• [Task item]:
Please restate word for word the line holding "Select the -$33,060.26 dollar change value" and every following line through the end of the entries.

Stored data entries

----------------

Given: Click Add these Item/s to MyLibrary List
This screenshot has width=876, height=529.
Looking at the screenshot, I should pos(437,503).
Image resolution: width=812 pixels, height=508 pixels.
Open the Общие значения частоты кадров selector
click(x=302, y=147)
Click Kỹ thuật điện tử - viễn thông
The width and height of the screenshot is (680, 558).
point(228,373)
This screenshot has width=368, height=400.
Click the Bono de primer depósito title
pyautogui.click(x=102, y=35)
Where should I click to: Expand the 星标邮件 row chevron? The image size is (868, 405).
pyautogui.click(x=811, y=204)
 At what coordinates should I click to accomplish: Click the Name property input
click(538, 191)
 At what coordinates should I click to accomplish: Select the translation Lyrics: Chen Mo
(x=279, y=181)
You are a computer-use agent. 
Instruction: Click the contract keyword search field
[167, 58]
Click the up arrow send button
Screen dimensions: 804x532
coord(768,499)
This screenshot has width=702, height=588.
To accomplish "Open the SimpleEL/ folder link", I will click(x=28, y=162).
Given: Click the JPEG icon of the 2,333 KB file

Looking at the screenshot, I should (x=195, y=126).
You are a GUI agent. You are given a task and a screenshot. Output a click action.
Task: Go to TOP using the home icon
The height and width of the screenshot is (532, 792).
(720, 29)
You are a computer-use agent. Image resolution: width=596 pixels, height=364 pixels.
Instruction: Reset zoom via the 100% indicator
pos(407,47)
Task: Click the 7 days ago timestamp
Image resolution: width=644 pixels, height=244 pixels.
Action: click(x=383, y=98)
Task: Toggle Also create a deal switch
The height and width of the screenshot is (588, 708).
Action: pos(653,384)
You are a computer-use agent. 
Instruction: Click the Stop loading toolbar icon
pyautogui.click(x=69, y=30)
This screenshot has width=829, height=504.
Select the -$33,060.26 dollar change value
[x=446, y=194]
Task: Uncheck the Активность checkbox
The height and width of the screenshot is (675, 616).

----------------

• [Result for this exercise]:
Select the -$33,060.26 dollar change value
[x=446, y=194]
Task: Uncheck the Активность checkbox
The height and width of the screenshot is (675, 616).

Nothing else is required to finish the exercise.